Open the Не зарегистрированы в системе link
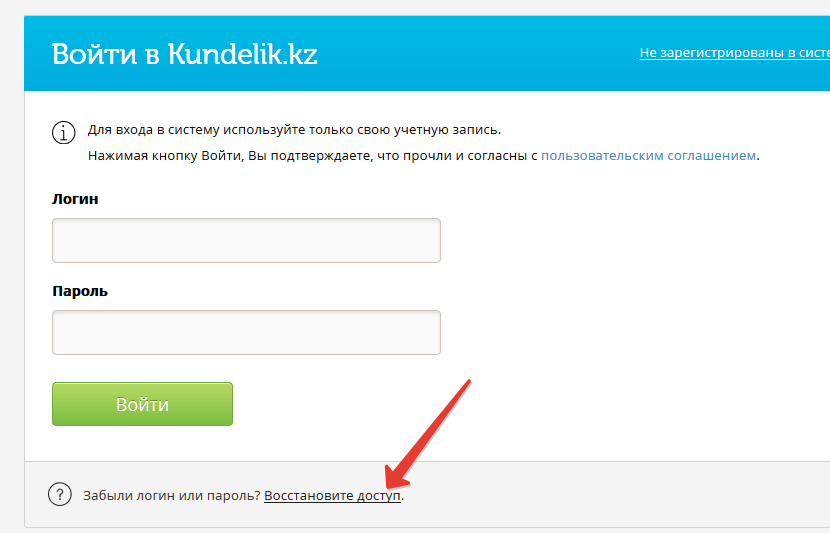The image size is (830, 533). point(735,52)
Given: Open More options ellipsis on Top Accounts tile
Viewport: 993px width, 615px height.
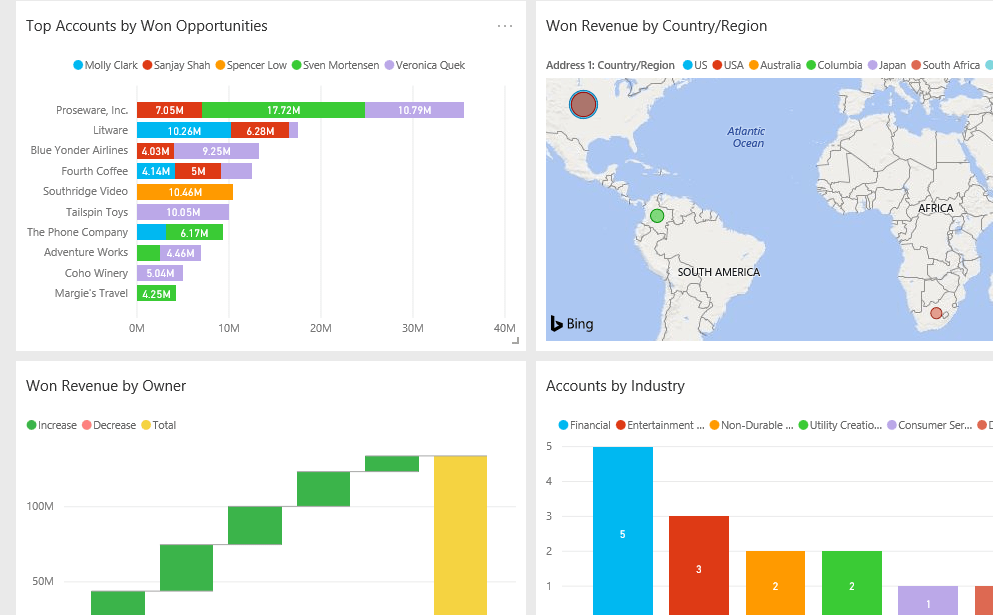Looking at the screenshot, I should (505, 26).
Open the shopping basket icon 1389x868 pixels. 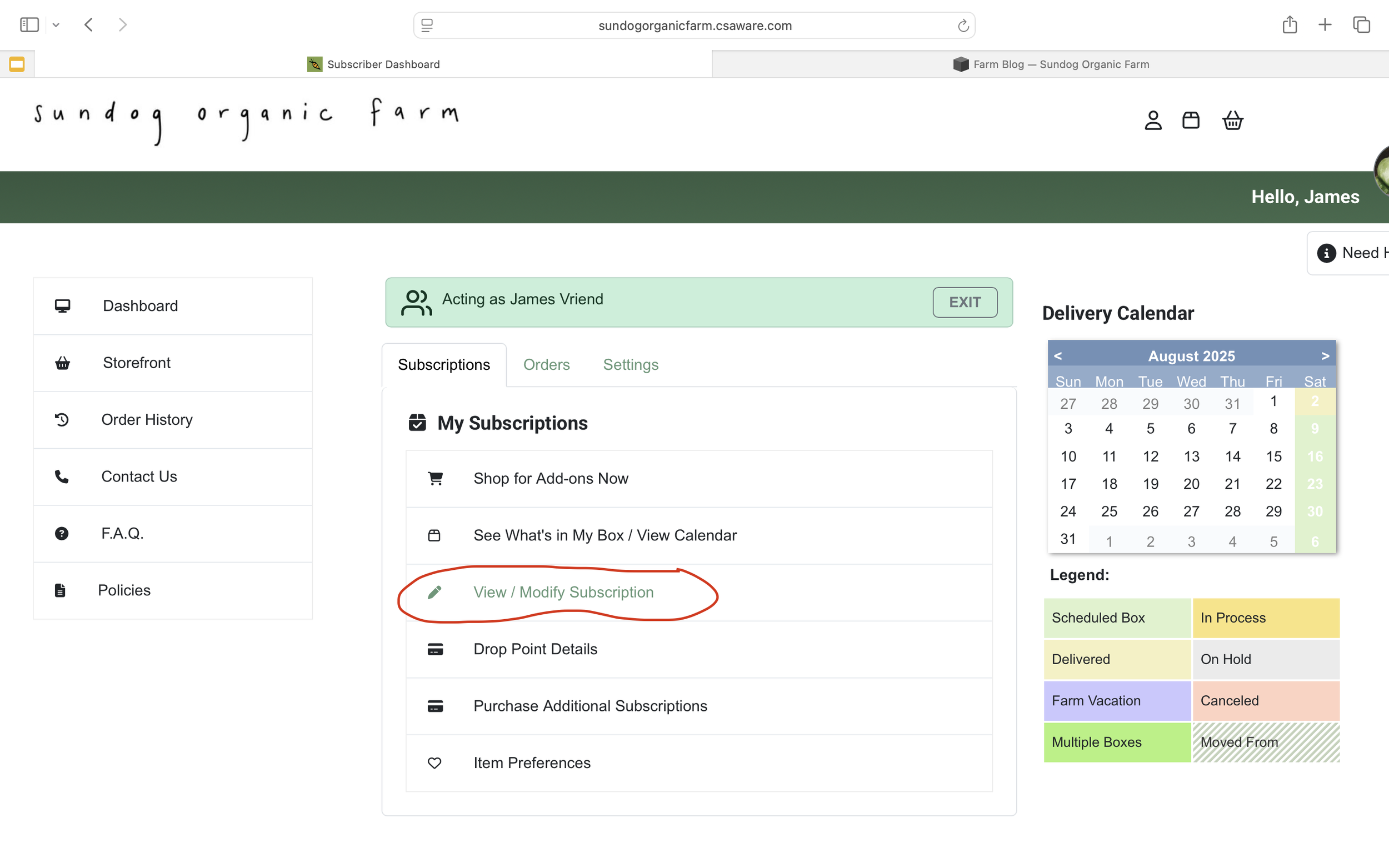tap(1232, 121)
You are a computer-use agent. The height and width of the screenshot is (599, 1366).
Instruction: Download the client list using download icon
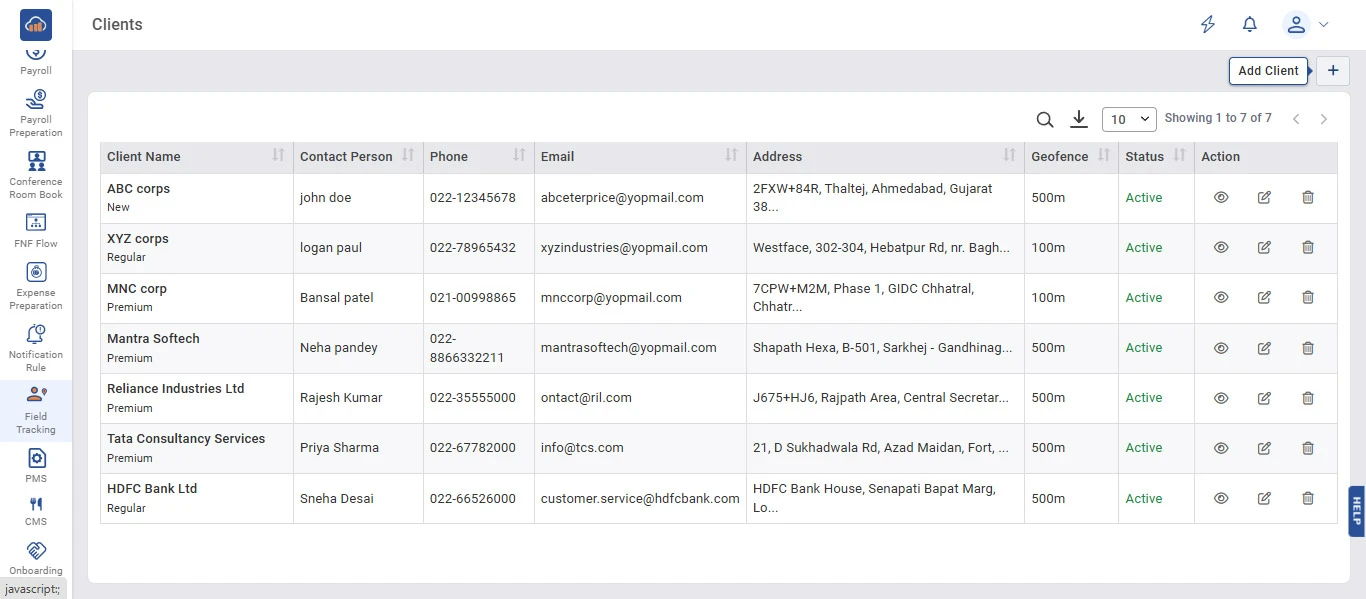1078,119
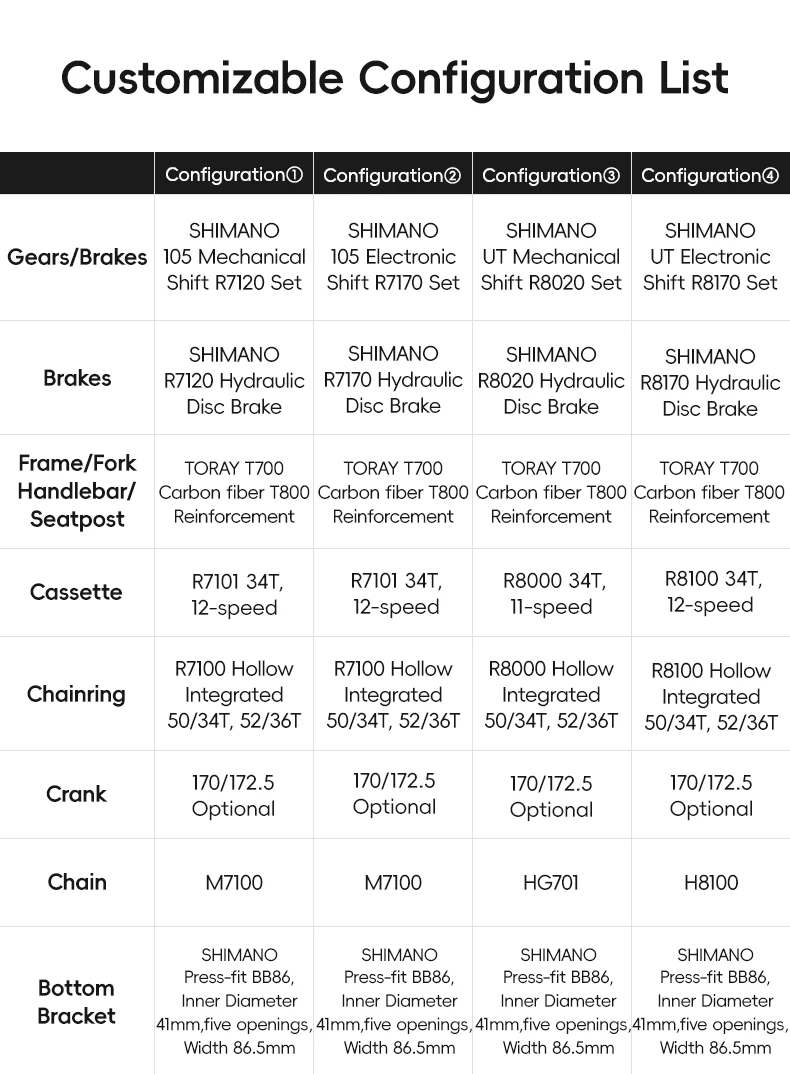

------------------------

== Kurzaufgabe ==
In wie vielen Zeilen der Einträge kommt das Wort „width“ vor? Nenne nur die Anzahl.

== Antwort ==
2